O teletipo foi a atração daquele ano no jornal, que se considerava portador de uma revolução redentora dos costumes da região. Às vezes um dirigente da empresa aparecia na salinha rebocando um visitante supostamente interessado em conhecer o aparelho mágico. Eu, mero coadjuvante, nem sempre chegava a ser apresentado. Era um mero acessório da máquina, o zé ninguém da redação. Mas quem municiava o jornal com o noticiário nacional e internacional? Era eu e ninguém mais.

O teletipo passou o ano inteiro cuspindo principalmente reportagens sobre a guerra do Vietnã; certo dia, trouxe a notícia da morte em estranho acidente aéreo no Ceará do marechal Castello Branco, o primeiro chefão do governo militar; semanas depois, morria fuzilado na selva boliviana o revolucionário argentino Che Guevara. E eu ali na solidão da salinha 3 x 4 vivendo e aprendendo sobre a marcha da civilização.

Nos intervalos daquele matraquear incessante, eu lia os grandes poetas brasileiros editados pela Editora do Autor e me animava a escrever versos que nunca foram publicados mas ainda não desapareceram da minha memória (lá vai):

“Eu te ofereço meus ternos versos,

são o presente mais puro que te dou:

são beijos em minha boca imersos,

sobras do banquete que acabou”.

O que deveria ser um soneto não passou de uma quadrinha. Faltava não apenas inspiração, mas tempo para ir além do trivial. Fora o tactac do noticiário, havia as distrações do ambiente. O céu cinzento, a umidade impregnando paredes e os telhados gotejando a chuva intermitente me desviavam para cenas inesperadas.

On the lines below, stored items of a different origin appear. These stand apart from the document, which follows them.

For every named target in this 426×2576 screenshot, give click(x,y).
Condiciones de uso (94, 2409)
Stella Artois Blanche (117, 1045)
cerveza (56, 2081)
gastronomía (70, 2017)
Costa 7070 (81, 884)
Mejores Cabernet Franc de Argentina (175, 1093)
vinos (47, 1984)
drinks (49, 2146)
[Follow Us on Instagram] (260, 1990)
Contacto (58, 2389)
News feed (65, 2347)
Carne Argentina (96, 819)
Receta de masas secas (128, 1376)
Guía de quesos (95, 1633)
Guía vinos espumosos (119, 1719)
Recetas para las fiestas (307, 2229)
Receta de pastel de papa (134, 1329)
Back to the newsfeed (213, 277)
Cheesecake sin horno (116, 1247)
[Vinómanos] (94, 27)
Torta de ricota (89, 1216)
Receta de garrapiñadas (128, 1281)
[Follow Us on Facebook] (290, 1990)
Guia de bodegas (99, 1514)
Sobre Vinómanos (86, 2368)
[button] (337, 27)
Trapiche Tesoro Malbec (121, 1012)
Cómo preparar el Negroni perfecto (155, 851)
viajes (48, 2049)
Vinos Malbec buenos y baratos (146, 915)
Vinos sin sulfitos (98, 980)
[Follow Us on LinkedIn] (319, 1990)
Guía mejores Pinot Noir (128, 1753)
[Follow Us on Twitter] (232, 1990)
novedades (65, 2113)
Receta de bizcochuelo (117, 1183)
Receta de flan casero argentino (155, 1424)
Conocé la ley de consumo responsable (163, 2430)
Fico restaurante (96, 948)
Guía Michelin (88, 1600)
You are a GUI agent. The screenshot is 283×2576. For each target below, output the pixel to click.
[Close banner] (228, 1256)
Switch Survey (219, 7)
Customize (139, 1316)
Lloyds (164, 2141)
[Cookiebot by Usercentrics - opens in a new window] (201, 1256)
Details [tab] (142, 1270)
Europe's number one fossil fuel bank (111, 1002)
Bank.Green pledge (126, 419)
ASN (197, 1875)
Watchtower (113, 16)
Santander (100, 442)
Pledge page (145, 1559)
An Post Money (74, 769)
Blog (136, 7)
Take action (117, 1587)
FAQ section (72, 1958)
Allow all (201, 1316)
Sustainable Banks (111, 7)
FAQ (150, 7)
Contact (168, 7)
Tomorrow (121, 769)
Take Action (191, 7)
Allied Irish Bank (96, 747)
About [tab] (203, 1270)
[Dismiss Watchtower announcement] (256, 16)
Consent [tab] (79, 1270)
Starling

Lembro que através da vidraça da janela eu via numa árvore já sem folhas — um cinamomo, provavelmente — algumas pombas encolhidas sob a chuva: pareciam “corvos de cinema” (estávamos ainda sob o impacto do filme Os Pássaros, no qual a pobrezinha da Tippi Hedren, indefesa, era atacada sem motivo aparente por bandos de aves negras amestradas pelo terrorista Alfredo Hitchcook).

Por tudo isso, senhoras e senhores, o outono, mesmo com chuva, continua encantador. Em Pelotas e em outras latitudes.